▶ [DIRECTIONS FOR THIS TASK] Return, word for word, every entry in the listing below, but not its images.

▶ [SUPPLIED DATA]
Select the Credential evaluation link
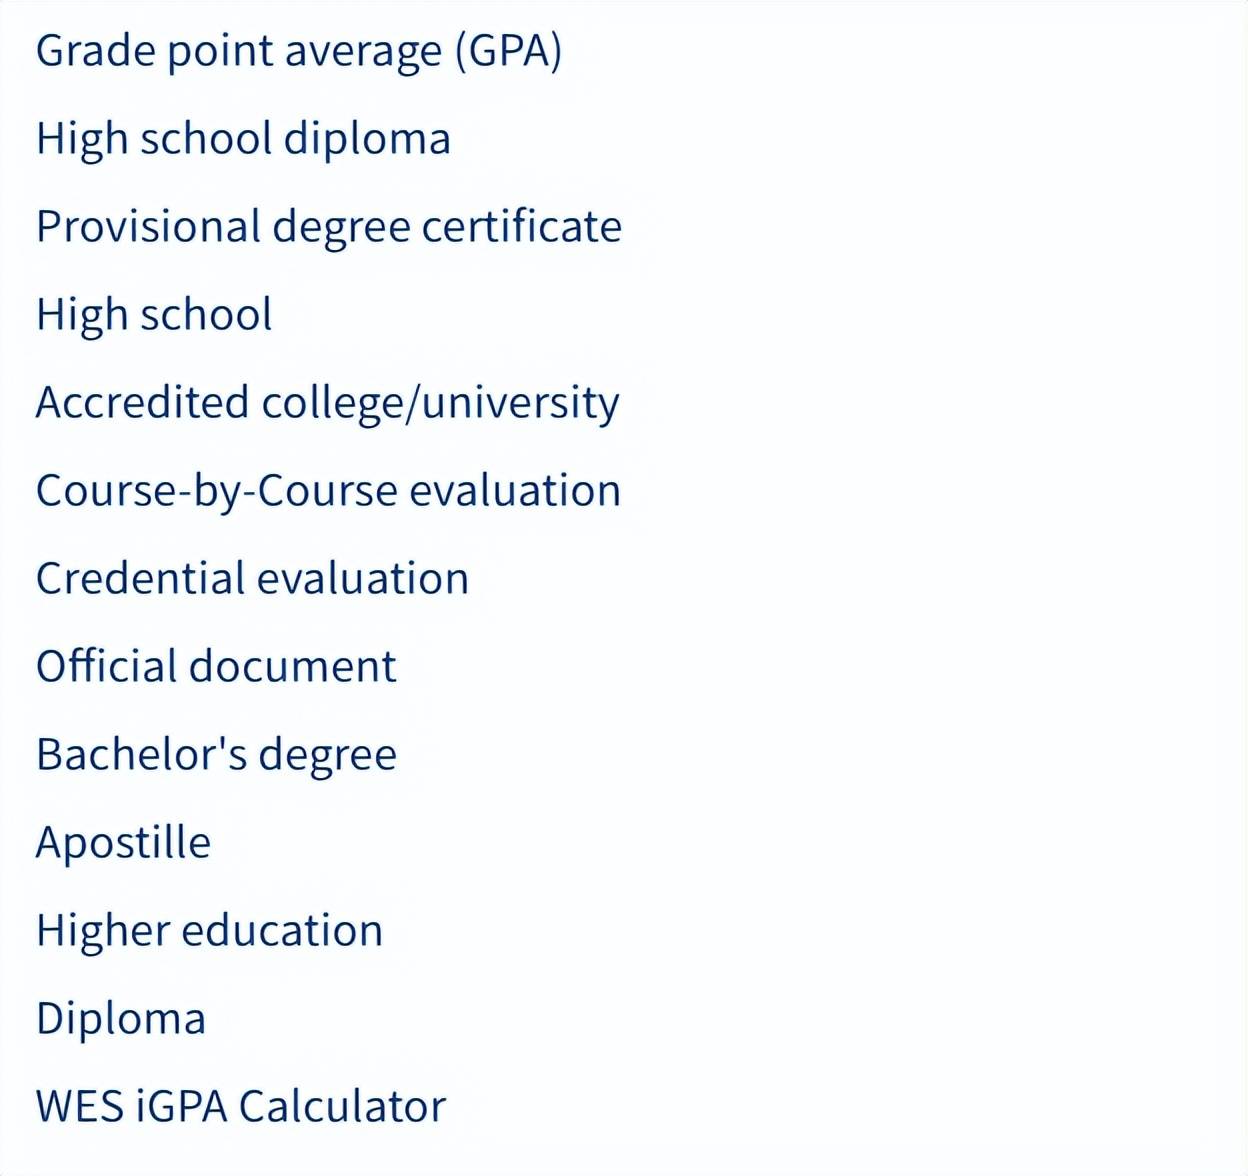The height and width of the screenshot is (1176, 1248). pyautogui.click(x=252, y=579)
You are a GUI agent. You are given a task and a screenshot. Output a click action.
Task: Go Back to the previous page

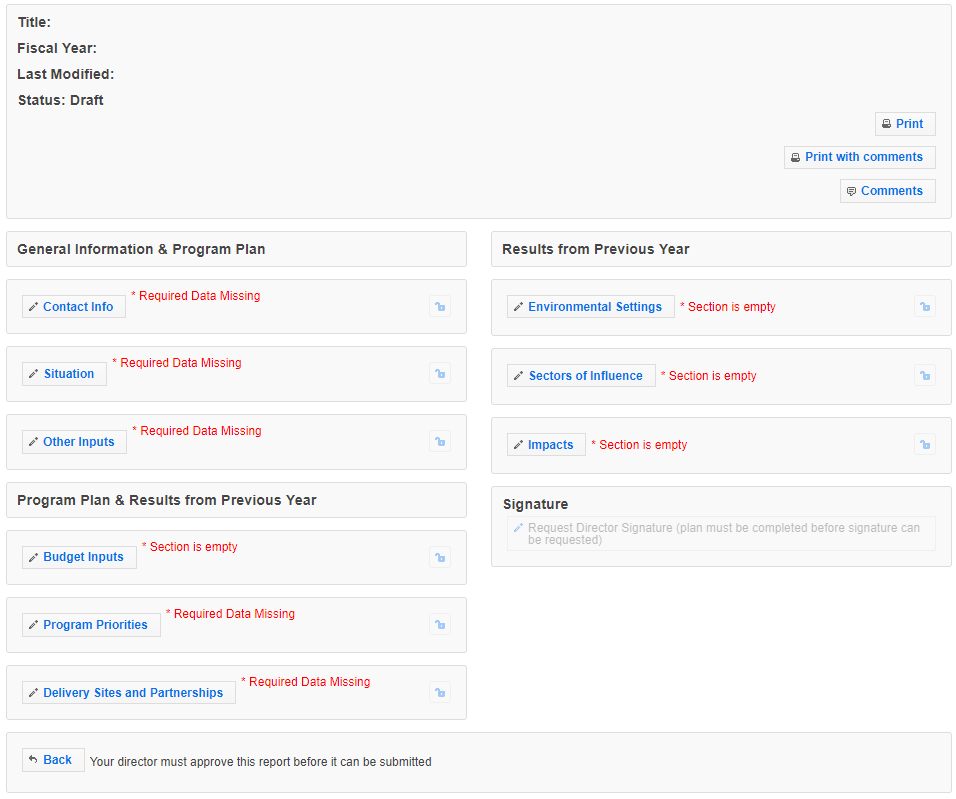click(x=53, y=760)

▶ [WRITTEN RESPONSE]
Select the Credential evaluation link
The height and width of the screenshot is (1176, 1248). pyautogui.click(x=252, y=579)
You are a GUI agent. You are given a task and a screenshot. Output a click action.
Task: Go Back to the previous page

click(x=53, y=760)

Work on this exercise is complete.